Dans cette étude publiée en octobre dernier, menée par Alexandra Ferret et Sébastien Novella dans plusieurs grands pôles urbains de la région, l’Insee affirme que «le pôle de Marseille est marqué par de fortes disparités de revenus», avec «une forte dichotomie entre le nord et le sud». «Si les populations les plus modestes y sont les plus ségrégées spatialement, les plus aisés le sont aussi fortement». Dans le détail, les pauvres se concentrent dans les quartiers nord de la ville «et une partie du 1er arrondissement», près de la gare Saint-Charles. «C’est au sud, dans les 7e et 8e arrondissements, que se trouvent les quartiers aisés les plus fortement ségrégués (Bompard, Roucas Blanc, Périer notamment), ainsi qu’à l’est avec certains quartiers des 9e, 11e et 12e arrondissements ou encore la commune d’Allauch», estime l’Insee.
Fracture nord/sud
Aussi, la fracture entre le nord et le sud à Marseille demeure béante, année après année. «De façon générale, la diversité au niveau de la ségrégation entre les différentes villes de France dépend en partie de l’histoire du développement urbain, par exemple avec la localisation des équipements ou la construction de grands ensembles dans les années 1960», souligne Stéphane Lhermitte. À cette période, ces grands ensembles ont poussé comme des champignons à Marseille, notamment au nord de la ville. «Marseille est peut-être une ville plus inégalitaire que les autres, dans laquelle 20% des plus aisés déclarent des revenus 4,5 fois supérieurs aux 20% les plus modestes», rappelle Stéphane Lhermitte. Seuls quelques arrondissements du centre-ville se retrouvent caractérisés par une plus grande mixité sociale.
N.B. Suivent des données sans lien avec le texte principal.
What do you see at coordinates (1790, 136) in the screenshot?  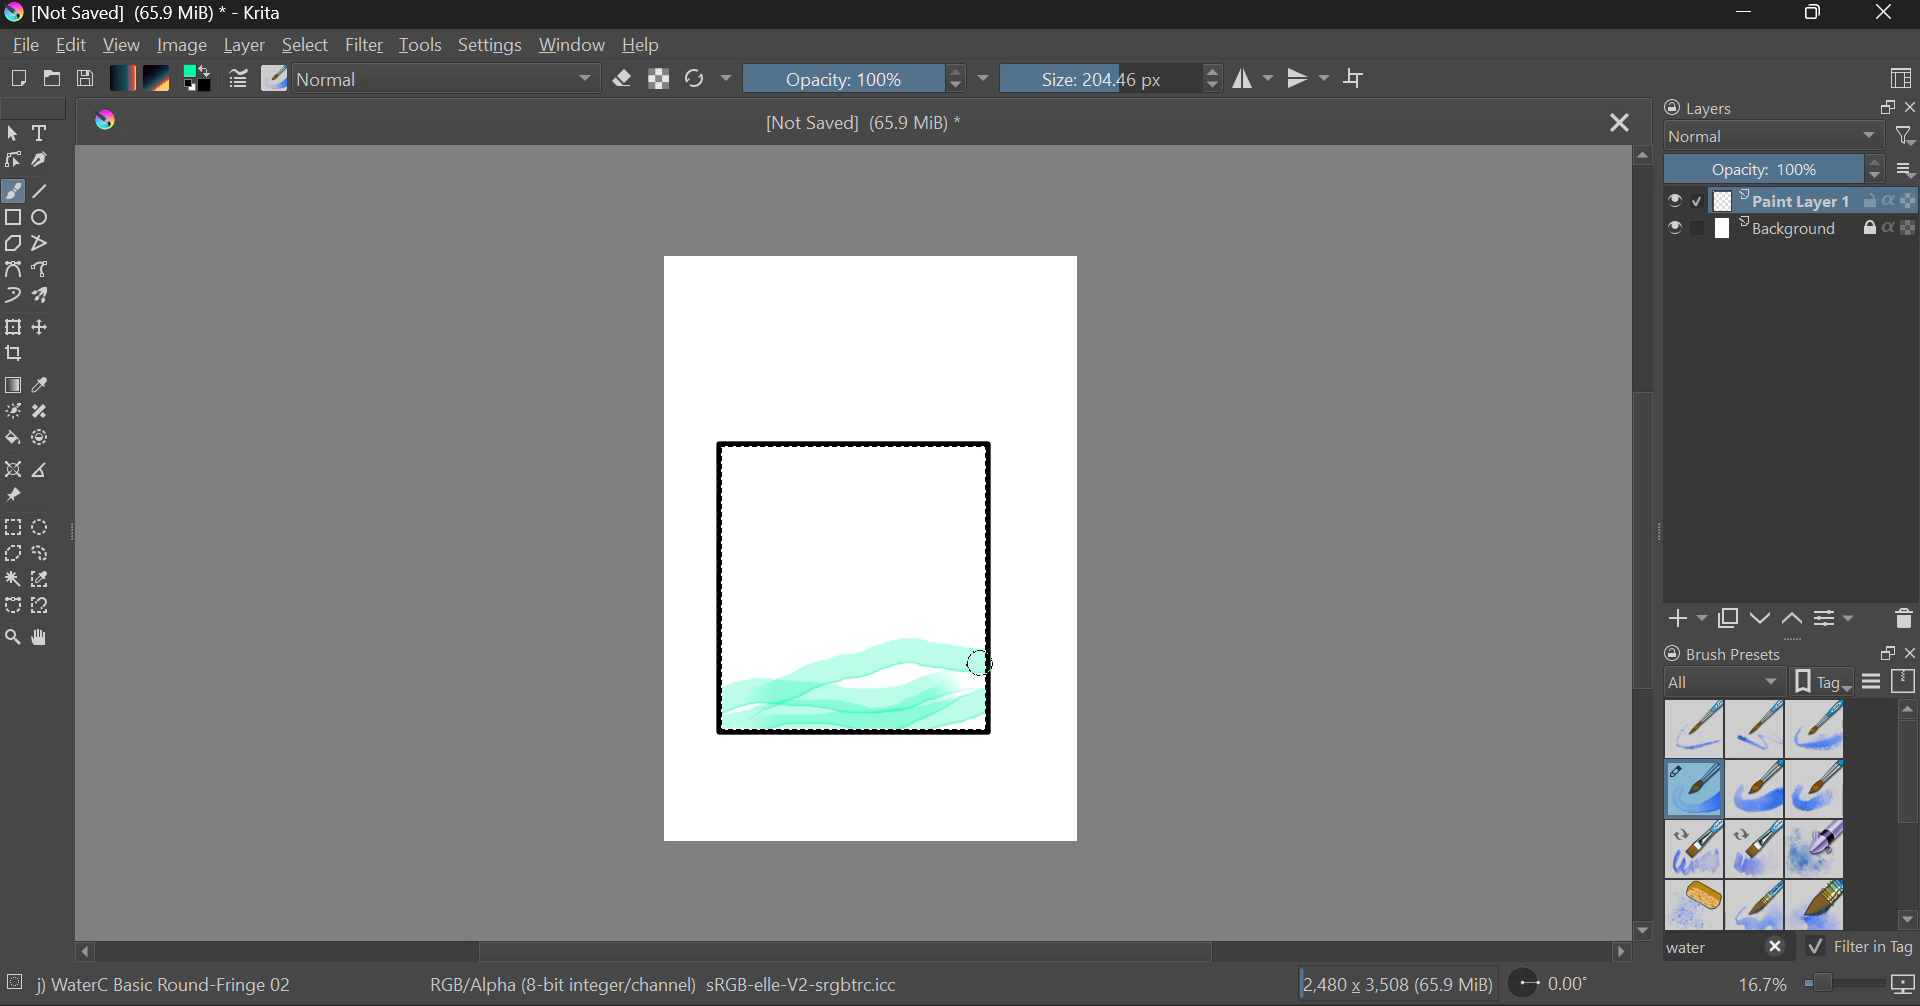 I see `Blending Mode` at bounding box center [1790, 136].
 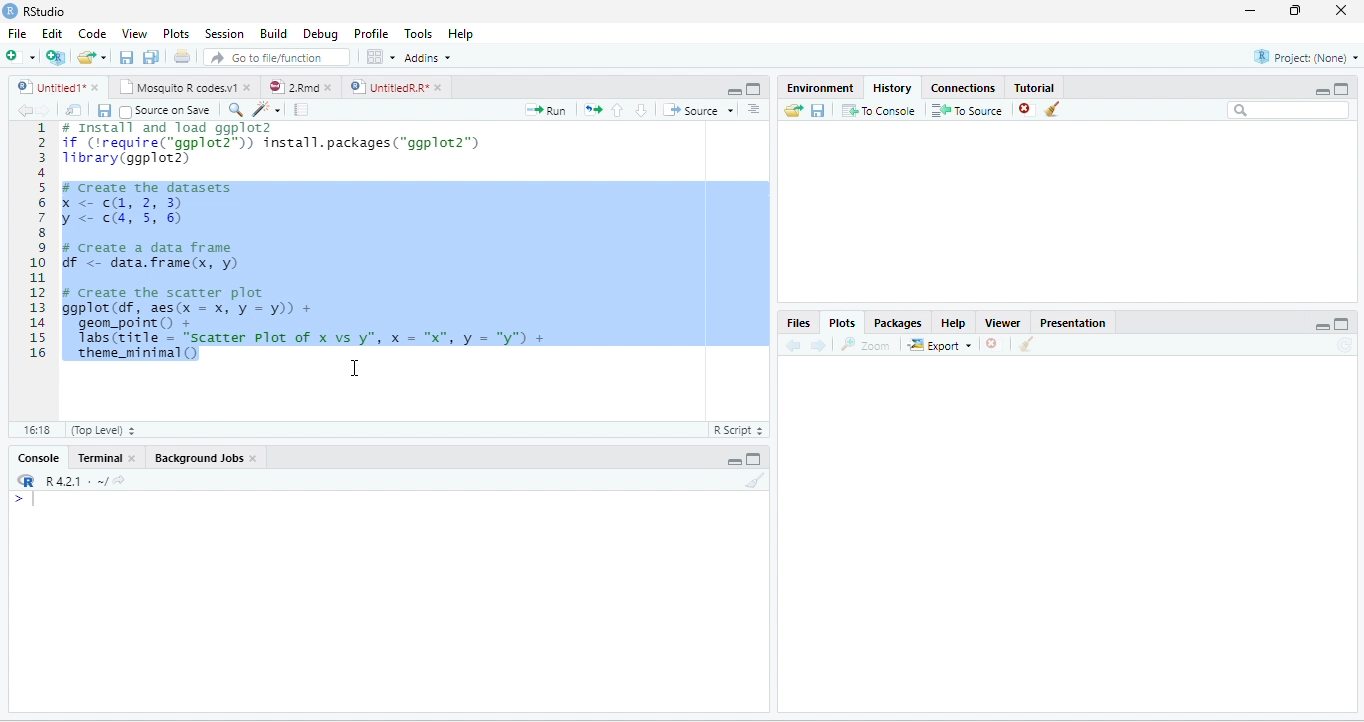 What do you see at coordinates (44, 111) in the screenshot?
I see `Go forward to next source location` at bounding box center [44, 111].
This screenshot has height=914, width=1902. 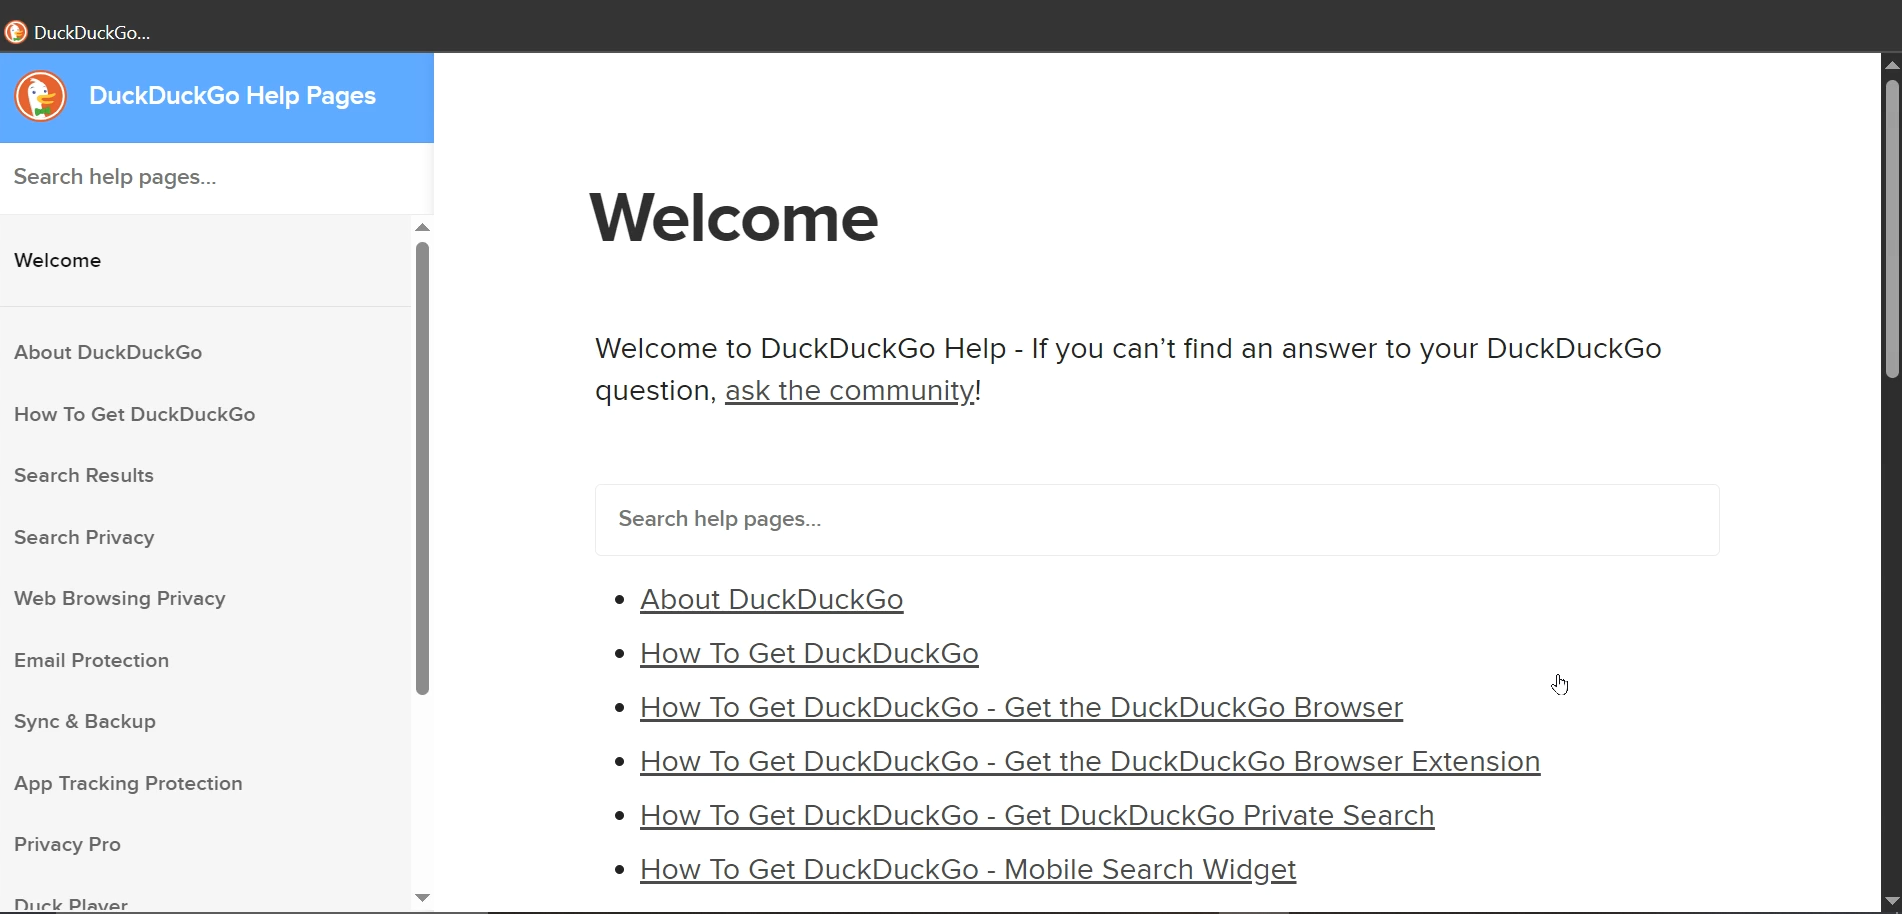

Cependant, cette ségrégation sociale est légèrement différente selon le niveau de revenus à en croire l’Insee. «À Marseille, on constate entre 2014 et 2020 une tendance à la baisse de la ségrégation des plus modestes et une tendance à la hausse concernant la ségrégation des plus aisées», remarque Stéphane Lhermitte. Dans certains secteurs aux portes des quartiers nord, comme la Joliette, cette tendance se vérifie et s’expliquerait en partie par une rénovation et un développement du quartier menés depuis plusieurs années. En revanche, chez les plus aisés, il y a selon Stéphane Lhermitte «une tendance à la hausse de l’entre-soi des plus aisés, qui n’est toutefois pas propre à la ville.»
Dans une étude publiée en 2018, Élisabeth Dorier et Julien Dario notaient la présence à Marseille de «mosaïques d’enclaves séparées», notamment dans les quartiers sud de la ville, où les résidences fermées pour habitants huppés sont légion. Ces grands ensembles avec à leur entrée des barrières sont inaccessibles et parfois même gardés par des services de sécurité en permanence. «Le processus d’enclosure se banalise», notent les deux chercheurs. «Il apparaît que les ensembles résidentiels fermés sont plus nombreux dans les iris (îlots regroupés pour l’information statistique de l’Insee, NDLR) plus aisés, en nombre et en surface», ajoutent-ils. Selon l’étude, 1531 résidences fermées avaient été identifiées à Marseille en 2014.